Our Tips for Buying Hiking Shoes for Your Next Adventure

By Maria Rogerson

September 23, 2019Camping Sports

Choosing the right style of hiking shoes is a matchmaking process. Buy yourself a good pair of footwear to protect your feet and the trails are your oyster. And although hiking shoes come in a variety of shapes, sizes, and colors, at the end of the day they all do the same thing – provide a platform to keep you hiking along your chosen path comfortably and well protected. But before you tie the knot and splurge on your new adventure ally, there are some factors to consider to make the best buy. Here’s a bit of help on the matter.


Application – What Is Your Quest?

The terrain, season, weather, as well as how much weight you’ll carry are all factors to consider when buying hiking shoes. Envision what you plan on getting up to in your new cool kicks – everything is up to you. Deciding upfront how you plan to use and what you hope to get out of your hiking footwear is a great start toward maximizing your comfort and performance when exploring the great Australian outback. Think about it – will you mostly hike on well-maintained trails? Rocky ridgelines and scrambles? Maybe long stretches of sandy beach? Or a lot of in and out of the water? And what about the climate of the area where you plan on traveling?

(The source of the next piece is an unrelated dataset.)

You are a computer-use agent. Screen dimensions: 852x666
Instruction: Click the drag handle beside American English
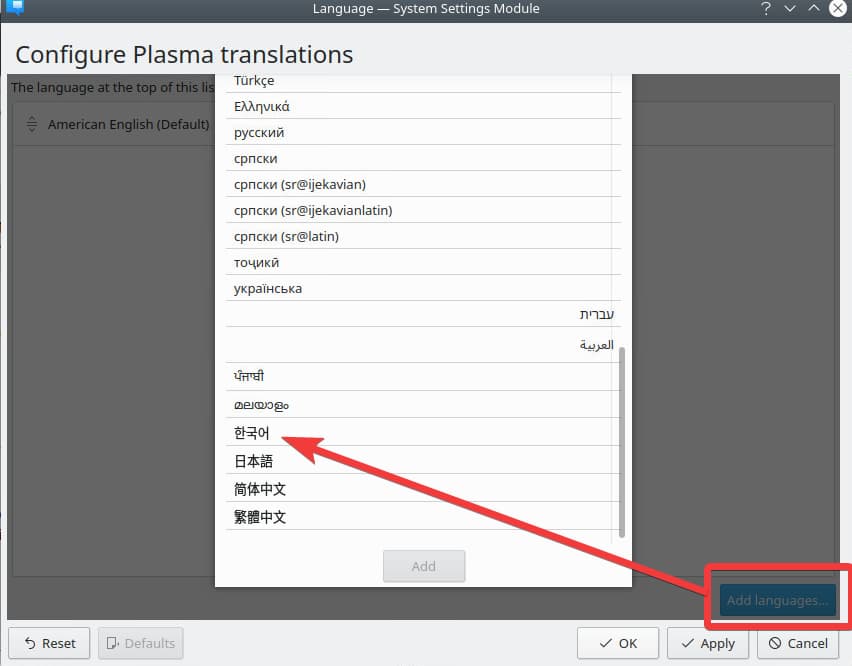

Furthermore, your payload is usually a function of the distance and duration of your hike, so calculate how much weight you carry when your pack is fully loaded. This can help you choose the level of cushioning and the support your footwear should ideally have. If you mostly hike during daytime and only carry a rain shell, water, and some lunch, you’ll probably be fine with shoes that feature minimal cushioning and support. On the other hand, if you do a lot of backpacking and most of the time the load you carry is heavy, your best bet is investing in hiking shoes with a stiffer design and a solid amount of support.


Get the Fit Right

It is no secret that poor-fitting footwear can result in discomfort and injury, so if you are shopping from a brick-and-mortar store before buying – try on the shoes. If you are shopping online, however, make sure you know the exact dimensions of your feet. Just like with any other sport, your choice of footwear can make or break your experience and either enhance or negatively affect your performance. Your footwear should fit snug, but not too tight as it will distract you and cause you pain. At the end of the day, go for a pair of hiking shoes that fits well with your foot and satisfies your comfort preferences.

The Right Material

The weight, breathability and durability of hiking shoes are all heavily influenced by the material they are made from.

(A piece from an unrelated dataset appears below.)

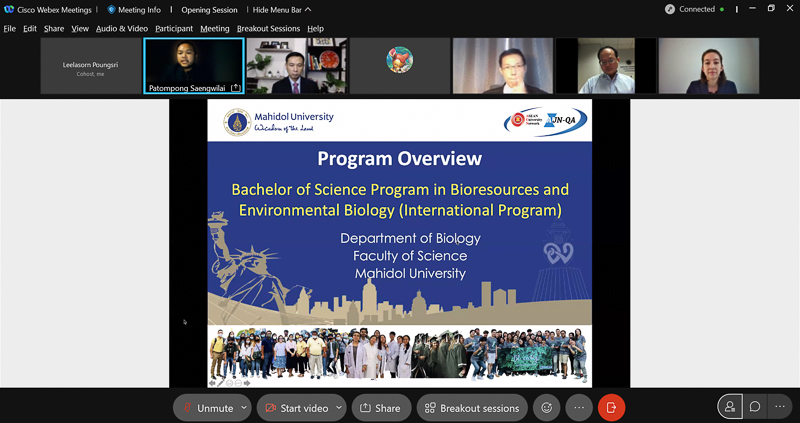Expand the video options arrow beside Start video
Viewport: 800px width, 423px height.
pos(338,408)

  • Leather – Shoes made from leather are incredibly durable and over time mold to your foot, getting softer as they age. Many hikers claim that their soles wear out faster than the uppers, so most people send them to a cobbler when they can no longer rely on their old adventure buddy.
  • Synthetic – In the world of today, synthetic materials such as nylon, polyester and synthetic leather (PU/TPU) are kind of taking over footwear. Being very lightweight and quick-drying, synthetics are highly versatile and can be found in the designs of most modern offerings. They’re also nice and durable enough for you to kick rocks aside when conquering your trail. 
  • Mesh – Breathable mesh is the cream of the crop for warm weather hiking enthusiasts. Mesh allows air in and out of your shoe constantly, making the particularly hot days much more bearable. Although it is a bit on the delicate side, this material is often incorporated with other synthetic materials, like cage layover, to improve its durability. The best part about mesh is that it dries really fast, so if you happen to land in a puddle or trek through a creek, you’ll be dry again in no time.  

The Underfoot

What lies between your feet and the terrain can make a world of difference in your experience.

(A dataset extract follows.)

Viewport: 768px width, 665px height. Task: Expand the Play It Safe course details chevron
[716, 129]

  • Insole – Also called a ‘sock liner’ or ‘footbed’, the insole is the piece that sits right below the sole of your feet. It can be either soft and flexible, or more rigid for greater support. Some models are more ventilated than others, but most will wick moisture just fine and keep your feet and/or socks dry. Almost all insoles are removable, which means you can use them based on your comfort preferences. You can take them out for washing and drying, or even replace them with custom orthotic inserts.
  • Midsole – This is the part that determines the stiffness/flexibility balance, and it is also where a great part of the cushioning comes from. Midsoles are usually made of EVA (ethylene vinyl acetate), PU (polyurethane), or a combination of the two. EVA is the soft and lightweight variety of foam that provides shock absorption, while PU is much stiffer and desirable due to its supportive and durable qualities. 
  • Outsole – This is where the rubber meets the earth. Outsoles come in many different forms. The softer compounds will flex more but wear out faster while the hard ones are the total opposite. The sole pattern of hiking shoes typically has lugs facing various directions which are meant to help grip as you walk up, down, left, and right. Therefore – the deeper the lugs, the greater the surface area that grabs onto the ground.